» WORK ORDER
Taking the line with "1811x643 pixels." as the first and the line with "Expand the Refresh" as the last, set down exactly every line in that range from the entries below, and no more.

» STUDY MATERIAL
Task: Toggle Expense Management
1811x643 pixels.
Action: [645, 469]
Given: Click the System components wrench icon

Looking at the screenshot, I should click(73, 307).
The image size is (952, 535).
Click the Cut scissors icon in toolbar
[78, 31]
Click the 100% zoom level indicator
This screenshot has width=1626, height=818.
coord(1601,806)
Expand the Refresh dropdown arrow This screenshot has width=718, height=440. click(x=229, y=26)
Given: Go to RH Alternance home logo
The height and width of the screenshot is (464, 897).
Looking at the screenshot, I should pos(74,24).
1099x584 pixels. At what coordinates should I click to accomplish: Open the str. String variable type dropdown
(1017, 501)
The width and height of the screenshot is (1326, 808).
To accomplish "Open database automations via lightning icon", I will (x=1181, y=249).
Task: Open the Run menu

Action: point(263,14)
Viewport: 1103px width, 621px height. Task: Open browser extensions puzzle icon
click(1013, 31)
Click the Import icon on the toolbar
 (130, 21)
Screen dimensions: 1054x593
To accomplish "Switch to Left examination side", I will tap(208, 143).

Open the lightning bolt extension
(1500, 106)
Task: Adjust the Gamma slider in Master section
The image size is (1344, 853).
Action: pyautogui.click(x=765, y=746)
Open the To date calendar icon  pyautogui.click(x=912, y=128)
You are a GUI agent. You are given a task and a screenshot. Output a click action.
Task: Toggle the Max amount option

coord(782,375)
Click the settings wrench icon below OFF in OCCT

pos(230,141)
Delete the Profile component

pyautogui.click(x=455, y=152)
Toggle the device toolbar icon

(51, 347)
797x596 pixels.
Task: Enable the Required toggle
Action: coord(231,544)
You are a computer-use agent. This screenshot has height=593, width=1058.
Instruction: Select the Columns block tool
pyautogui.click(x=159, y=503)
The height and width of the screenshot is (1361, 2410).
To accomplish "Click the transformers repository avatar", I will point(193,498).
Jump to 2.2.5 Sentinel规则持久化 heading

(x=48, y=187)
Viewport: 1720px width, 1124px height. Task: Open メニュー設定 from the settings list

» RESPONSE BELOW
1811x643 pixels.
Action: [645, 469]
Given: Click the System components wrench icon

Looking at the screenshot, I should click(73, 307).
The image size is (952, 535).
Click the Cut scissors icon in toolbar
[78, 31]
Click the 100% zoom level indicator
This screenshot has width=1626, height=818.
coord(1601,806)
Expand the Refresh dropdown arrow This screenshot has width=718, height=440. click(x=229, y=26)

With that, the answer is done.